It sometimes seems that half of the papers in mental health research journals describe the co-occurrence of misery.  A typical study would find that people with risk factor or condition X, who experience disadvantage or adversity Y, are more likely to experience bad outcome Z.  For instance: People with bipolar disorder who experienced childhood trauma are more likely to have suicidal ideation.  Or: Children with autism-spectrum disorder who also experience attention deficit symptoms have greater behavioral disturbance.  My colleague, Evette Ludman, and I sometimes joke that we would like to start a new journal exclusively devoted to this scientific genre.  We would call it “The Journal of Job.”  The biblical reference would emphasize that the co-occurrence of misery is not just an old story.  It’s actually an Old Testament story.

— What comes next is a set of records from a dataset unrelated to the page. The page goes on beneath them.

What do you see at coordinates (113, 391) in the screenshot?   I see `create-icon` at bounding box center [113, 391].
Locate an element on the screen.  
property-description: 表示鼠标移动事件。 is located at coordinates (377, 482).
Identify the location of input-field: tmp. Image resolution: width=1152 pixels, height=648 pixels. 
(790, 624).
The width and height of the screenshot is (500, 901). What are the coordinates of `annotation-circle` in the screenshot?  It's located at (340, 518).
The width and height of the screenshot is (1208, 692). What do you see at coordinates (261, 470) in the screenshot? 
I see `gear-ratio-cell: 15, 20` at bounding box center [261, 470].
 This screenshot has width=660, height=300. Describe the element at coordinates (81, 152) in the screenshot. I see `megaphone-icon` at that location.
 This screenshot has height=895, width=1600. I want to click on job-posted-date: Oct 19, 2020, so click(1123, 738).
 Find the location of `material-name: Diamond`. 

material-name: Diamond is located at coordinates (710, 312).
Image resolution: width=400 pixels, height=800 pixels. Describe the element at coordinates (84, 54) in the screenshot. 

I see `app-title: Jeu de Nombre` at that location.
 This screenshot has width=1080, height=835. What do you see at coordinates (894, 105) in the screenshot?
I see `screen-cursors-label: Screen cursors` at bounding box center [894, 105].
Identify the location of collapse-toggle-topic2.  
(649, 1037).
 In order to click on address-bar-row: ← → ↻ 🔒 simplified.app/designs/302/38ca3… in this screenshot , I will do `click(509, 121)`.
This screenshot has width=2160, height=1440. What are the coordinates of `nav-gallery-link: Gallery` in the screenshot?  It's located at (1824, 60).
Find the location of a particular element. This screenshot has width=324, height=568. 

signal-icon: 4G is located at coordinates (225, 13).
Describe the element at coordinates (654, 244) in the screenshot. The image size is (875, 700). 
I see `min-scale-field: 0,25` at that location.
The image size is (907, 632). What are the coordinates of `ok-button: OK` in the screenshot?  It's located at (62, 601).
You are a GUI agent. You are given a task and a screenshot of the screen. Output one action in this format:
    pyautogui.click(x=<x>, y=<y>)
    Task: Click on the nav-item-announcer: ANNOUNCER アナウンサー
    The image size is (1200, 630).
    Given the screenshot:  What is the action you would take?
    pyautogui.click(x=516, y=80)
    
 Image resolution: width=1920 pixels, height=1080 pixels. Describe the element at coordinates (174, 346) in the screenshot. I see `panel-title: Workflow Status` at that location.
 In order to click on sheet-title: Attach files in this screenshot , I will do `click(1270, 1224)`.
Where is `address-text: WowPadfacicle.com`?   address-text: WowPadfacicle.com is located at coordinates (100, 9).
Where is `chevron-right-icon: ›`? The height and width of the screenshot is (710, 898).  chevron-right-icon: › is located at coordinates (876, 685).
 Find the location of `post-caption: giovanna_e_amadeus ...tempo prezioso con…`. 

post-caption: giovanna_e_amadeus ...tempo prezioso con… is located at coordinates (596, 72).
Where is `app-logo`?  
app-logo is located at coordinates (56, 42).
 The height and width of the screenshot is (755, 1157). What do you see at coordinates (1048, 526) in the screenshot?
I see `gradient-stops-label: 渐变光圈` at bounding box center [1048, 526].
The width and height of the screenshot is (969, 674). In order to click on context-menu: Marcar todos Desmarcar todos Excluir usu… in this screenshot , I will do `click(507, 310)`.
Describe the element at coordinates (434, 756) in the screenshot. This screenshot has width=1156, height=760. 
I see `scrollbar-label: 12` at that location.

This is not to deny that these stories are true in every sense of that word.  The co-occurrence of misery is both a repeatedly confirmed scientific fact and, for many people with mental health conditions, a daily lived experience.  Speaking that truth is often necessary to motivate the prevention of disadvantage and adversity – especially structural disadvantage and adversity.

However true, the narrative of co-occurring misery is usually not a hopeful one.  And, for researchers who aim to improve the effectiveness of mental health care, that seamless narrative does not offer much guidance or encouragement.  Like the original Book of Job, stories of misery begetting misery begetting more misery offer little hope for recovery other than dramatic divine intervention.   

In an unexpected way, the White House and NIH Precision Medicine Initiative (PMI) might offer us some hope, helping mental health research to progress beyond the Journal of Job.  To quote Frances Collins, “PMI is not just Human Genome Project Redux”.  And it is not just a platform for pharmacogenomics, limited to data mining to discover drug-gene interactions.  PMI has a broad scope, including a wide range of environmental influences (both positive and negative) and personal health behaviors (again, both positive and negative). 

A central goal of PMI is to identify and explain instructive exceptions to the co-occurrence of misery.  We hope to identify people with diagnosis X who experience adversity Y without then suffering bad outcome Z.  Stated in statistical terms: Even if we already know that the average or main effects are consistently negative, we can still find hope (and maybe some hints about useful interventions) in the interactions. 

PMI is part of a broader effort (including the NIMH Research Domain Criteria initiative) to reveal and clarify the causal chains leading from genes to the functioning of brain circuits to mental health symptoms and diagnoses.  But that effort is certainly not a plan for lockstep biomedical reductionism.  Instead we hope to discover when and how those causal chains are sometimes broken - with the ultimate goal of breaking them more often. 

For several years, mental health consumers and advocates have asked for more research - and more treatments - focused on resilience and recovery.  Recovery-oriented research should attempt to understand and facilitate good outcomes despite risk factors and adverse circumstances.  I hope that PMI will help us to tell that new story.